__STUDY MATERIAL__.
*** Begin section ***
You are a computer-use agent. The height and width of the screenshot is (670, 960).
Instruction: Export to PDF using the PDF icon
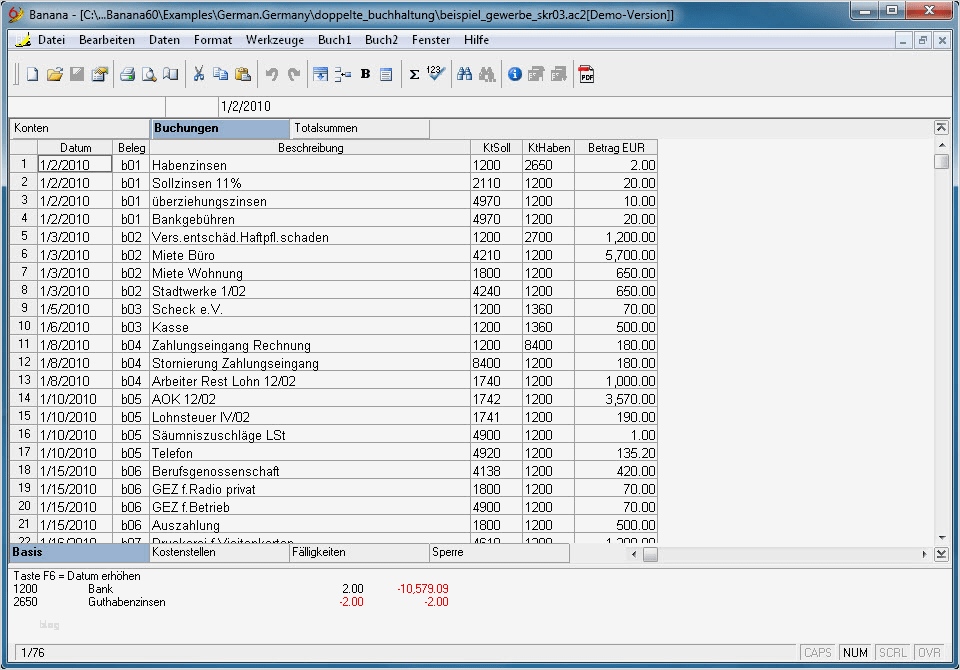(587, 74)
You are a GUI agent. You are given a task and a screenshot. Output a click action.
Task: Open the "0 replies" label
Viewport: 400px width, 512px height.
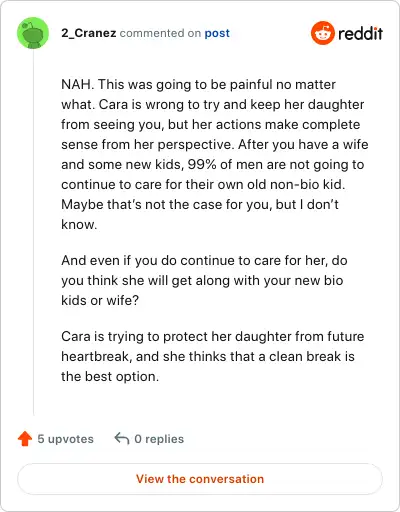point(159,439)
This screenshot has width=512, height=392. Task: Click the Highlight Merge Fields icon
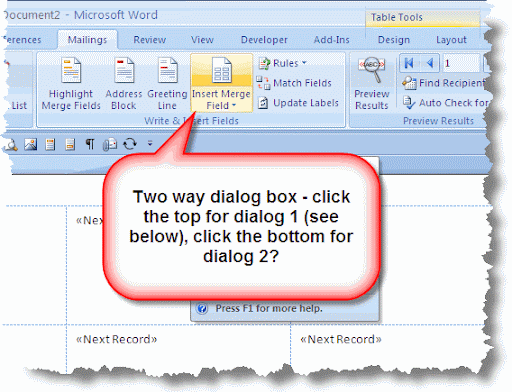tap(71, 70)
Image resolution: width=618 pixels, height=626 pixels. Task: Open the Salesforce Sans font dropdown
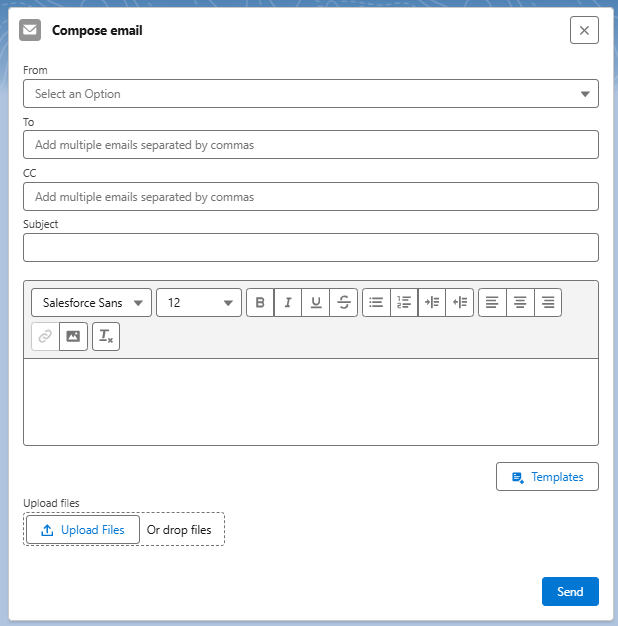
*** End section ***
__TASK TO COMPLETE__. Find and copy each line of the material that holds the word "Open".

__SOLUTION TO THIS TASK__.
Task: Open the "0 replies" label
Image resolution: width=618 pixels, height=626 pixels. Task: Open the Salesforce Sans font dropdown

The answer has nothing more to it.